Re: [PATCH] mm: Enforce a minimal stack gap even against inaccessible VMAs
From: Jann Horn
Date: Wed Oct 09 2024 - 13:03:57 EST
On Wed, Oct 9, 2024 at 4:53 PM Lorenzo Stoakes
<lorenzo.stoakes@xxxxxxxxxx> wrote:
> On Tue, Oct 08, 2024 at 04:20:13PM +0200, Jann Horn wrote:
> > Though, while writing the above reproducer, I noticed another dodgy
> > scenario regarding the stack gap: MAP_FIXED_NOREPLACE apparently
> > ignores the stack guard region, because it only checks for VMA
> > intersection, see this example:
[snip]
> > That could also be bad: MAP_FIXED_NOREPLACE exists, from what I
> > understand, partly so that malloc implementations can use it to grow
> > heap memory chunks (though glibc doesn't use it, I'm not sure who
> > actually uses it that way). We wouldn't want a malloc implementation
> > to grow a heap memory chunk until it is directly adjacent to a stack.
>
> It seems... weird to use it that way as you couldn't be sure you weren't
> overwriting another VMA.
Here I'm talking about MAP_FIXED_NOREPLACE, not MAP_FIXED.
MAP_FIXED_NOREPLACE is supposed to be sort of like calling mmap() with
an address hint, except that if creating the VMA at the provided hint
is not possible, it fails. I remember Daniel Micay talking about using
it in his memory allocator at some point...
> > > > @@ -1155,10 +1157,47 @@ int expand_downwards(struct vm_area_struct *vma, unsigned long address)

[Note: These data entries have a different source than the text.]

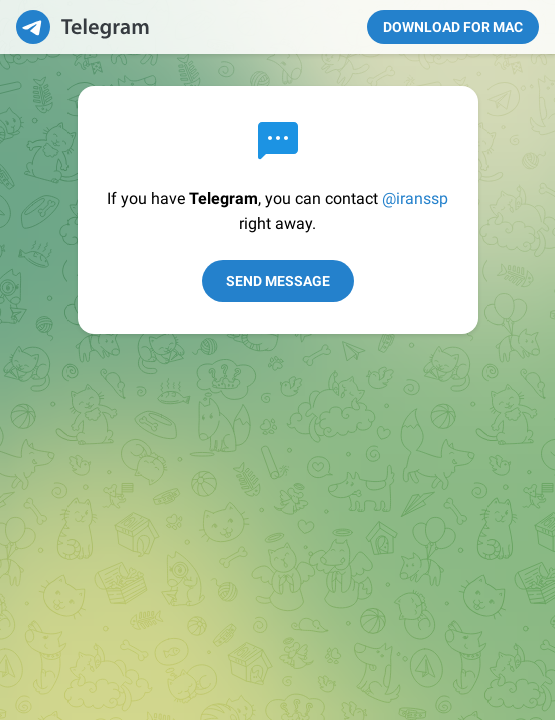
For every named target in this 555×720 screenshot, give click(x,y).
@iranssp (415, 198)
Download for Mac (453, 27)
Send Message (278, 281)
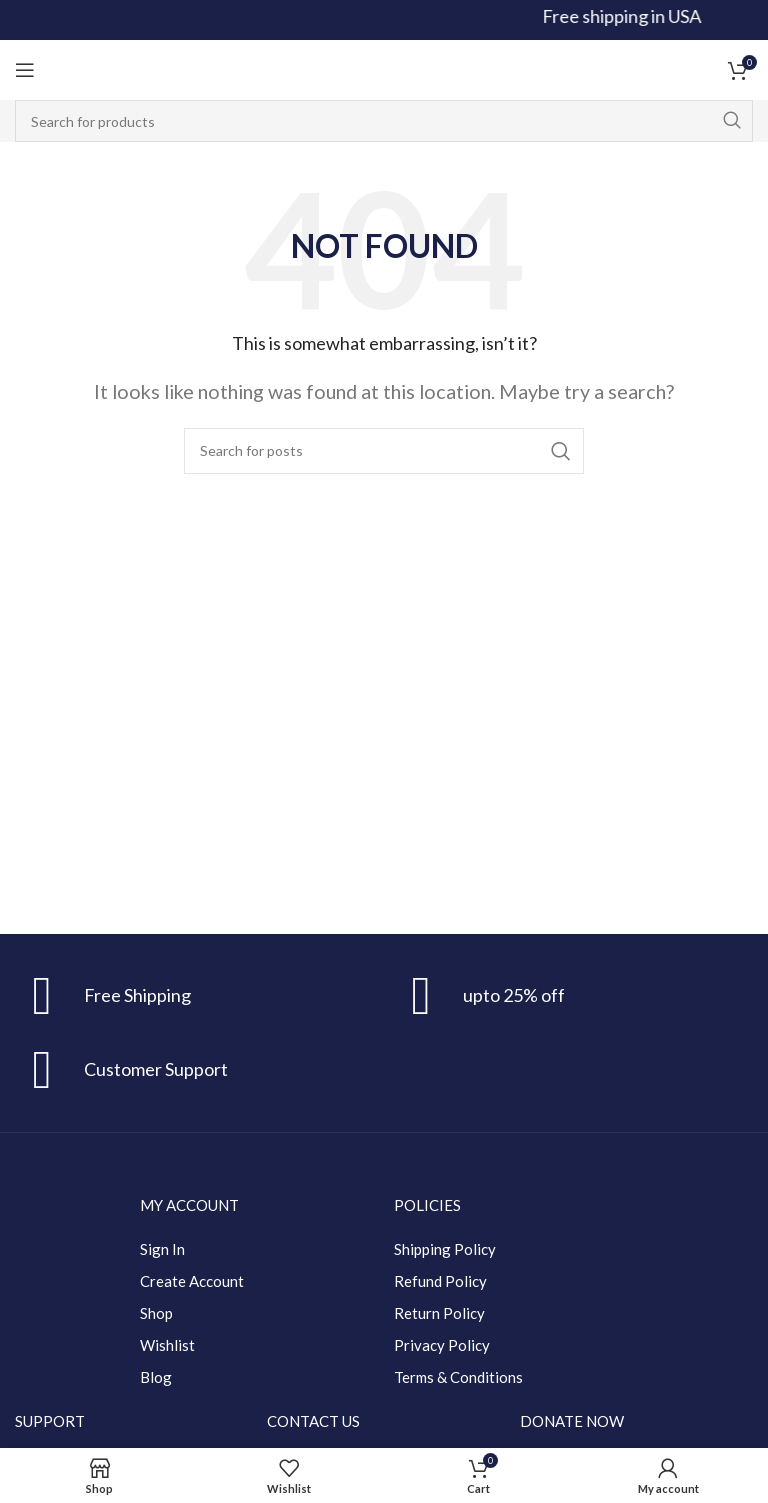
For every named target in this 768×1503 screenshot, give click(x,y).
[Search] (384, 121)
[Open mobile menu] (25, 70)
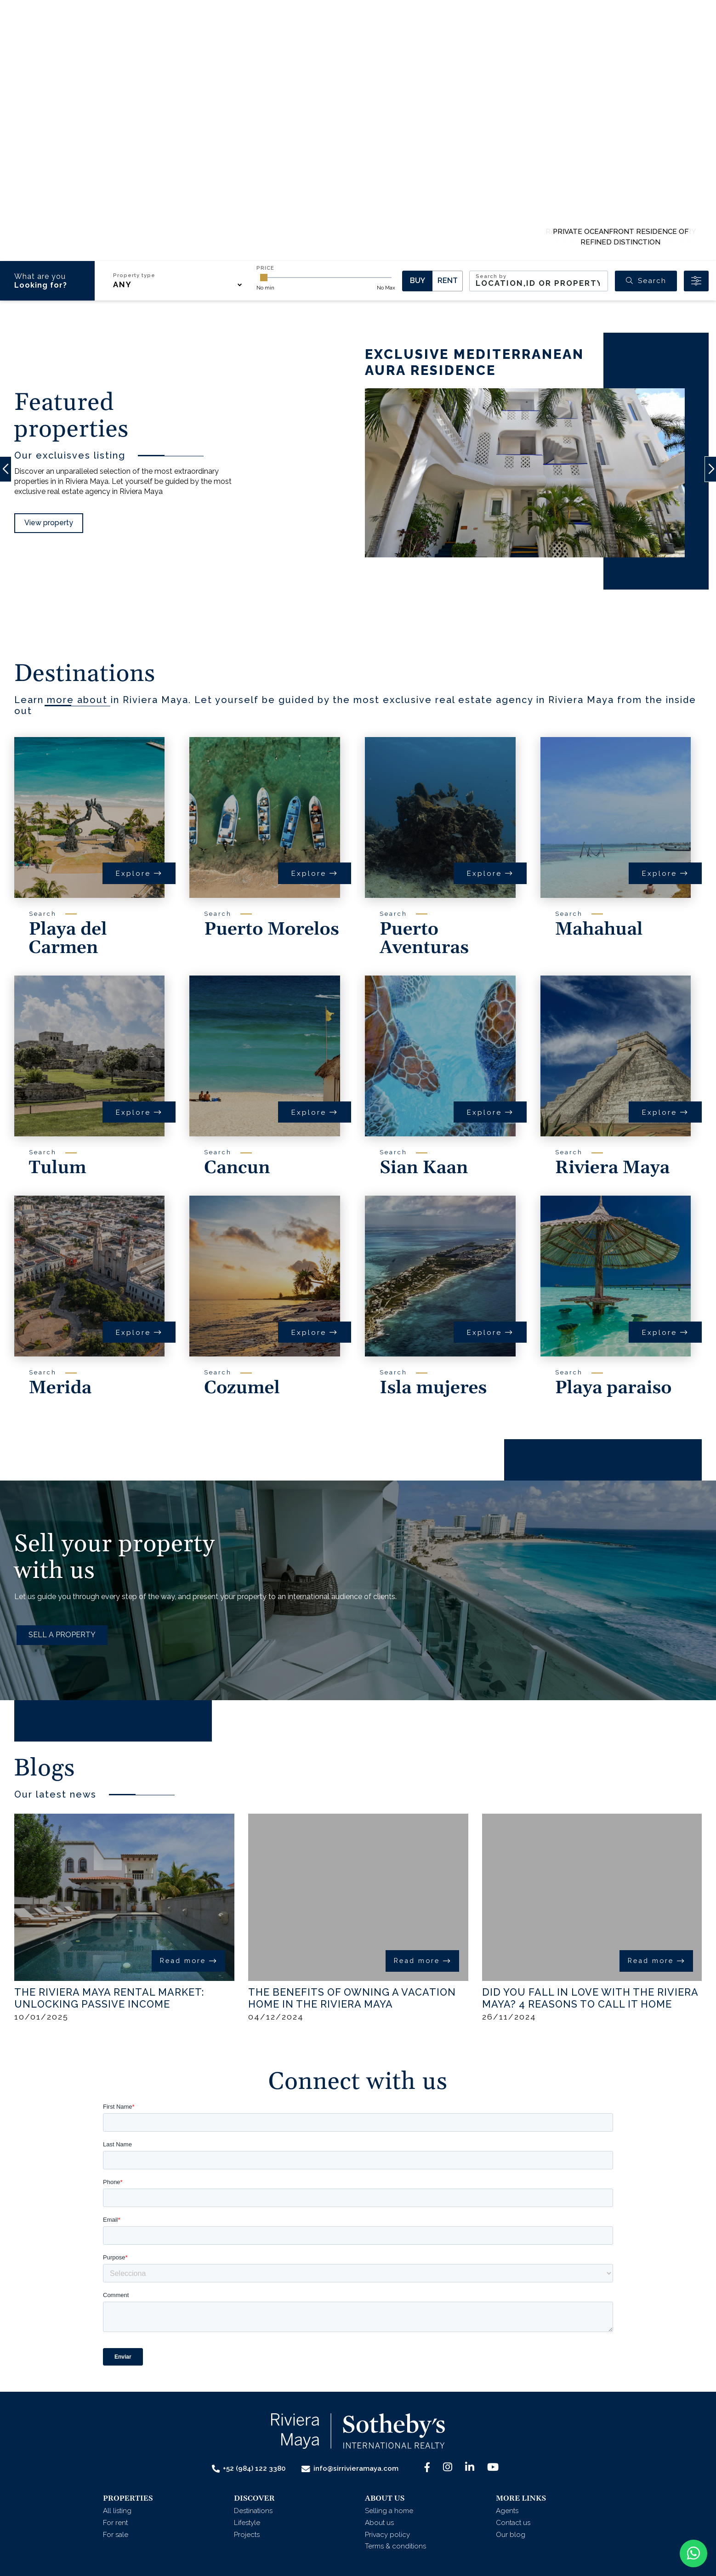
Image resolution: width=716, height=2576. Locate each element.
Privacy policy (387, 2535)
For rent (115, 2523)
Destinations (253, 2511)
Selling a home (389, 2511)
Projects (247, 2535)
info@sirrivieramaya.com (349, 2469)
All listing (117, 2511)
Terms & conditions (395, 2546)
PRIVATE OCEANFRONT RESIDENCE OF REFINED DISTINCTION (620, 236)
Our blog (510, 2535)
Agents (420, 35)
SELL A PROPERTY (62, 1634)
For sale (115, 2535)
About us (379, 2523)
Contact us (480, 35)
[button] (234, 35)
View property (48, 522)
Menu (674, 37)
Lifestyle (247, 2523)
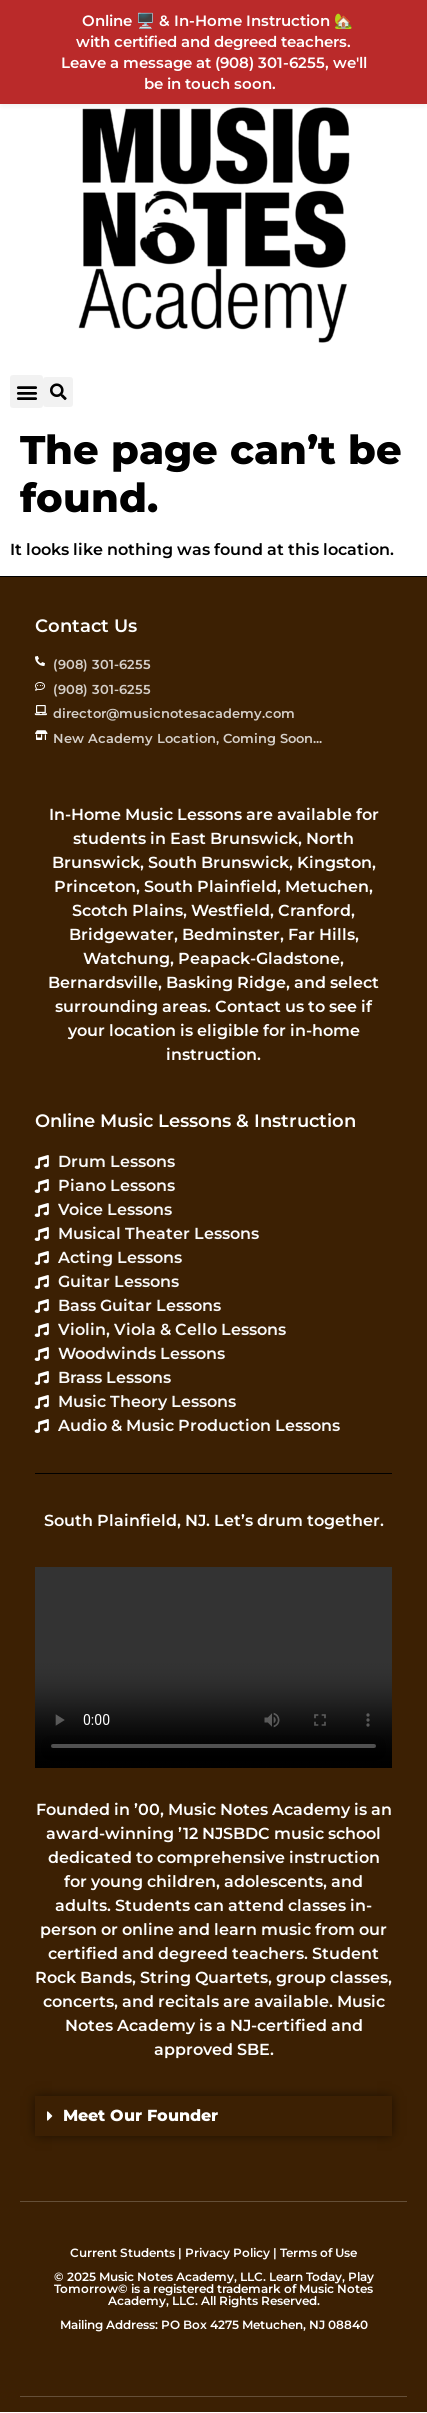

> > > > /* Enforce stack_guard_gap */
> > > > prev = vma_prev(&vmi);
> > > > /* Check that both stack segments have the same anon_vma? */
> > > > - if (prev) {
> > > > - if (!(prev->vm_flags & VM_GROWSDOWN) &&
> > > > - vma_is_accessible(prev) &&
> > > > - (address - prev->vm_end < stack_guard_gap))
> > > > + if (prev && !(prev->vm_flags & VM_GROWSDOWN) &&
> > > > + (address - prev->vm_end < stack_guard_gap)) {
> > > > + /*
> > > > + * If the previous VMA is accessible, this is the normal case
> > > > + * where the main stack is growing down towards some unrelated
> > > > + * VMA. Enforce the full stack guard gap.
> > > > + */
> > > > + if (vma_is_accessible(prev))
> > > > + return -ENOMEM;
> > > > +
> > > > + /*
> > > > + * If the previous VMA is not accessible, we have a problem:
> > > > + * We can't tell what userspace's intent is.
> > > > + *
> > > > + * Case A:
> > > > + * Maybe userspace wants to use the previous VMA as a
> > > > + * "guard region" at the bottom of the main stack, in which case
> > > > + * userspace wants us to grow the stack until it is adjacent to
> > > > + * the guard region. Apparently some Java runtime environments
> > > > + * and Rust do that?
> > > > + * That is kind of ugly, and in that case userspace really ought
> > > > + * to ensure that the stack is fully expanded immediately, but
> > > > + * we have to handle this case.
> > >
> > > Yeah we can't break userspace on this, no doubt somebody is relying on this
> > > _somewhere_.
> >
> > It would have to be a new user who appeared after commit 1be7107fbe18.
> > And they'd have to install a "guard vma" somewhere below the main
> > stack, and they'd have to care so much about the size of the stack
> > that a single page makes a difference.
>
> You did say 'Apparently some Java runtime environments and Rust do that'
> though right? Or am I misunderstanding?
Ah, sorry, the context for this is in the commit message of commit
561b5e0709e4, and the upstream discussion leading up to it
(https://lore.kernel.org/all/1499126133.2707.20.camel@xxxxxxxxxxxxxxx/T/).
So before commit 1be7107fbe18, these workloads worked fine despite the
kernel unconditionally enforcing a single-page gap; and only when
1be7107fbe18 changed that gap to be 1MB, people started seeing issues,
which 561b5e0709e4 was supposed to address.
So my idea with this patch was to revert the behavior for such
workloads to the pre-1be7107fbe18 situation.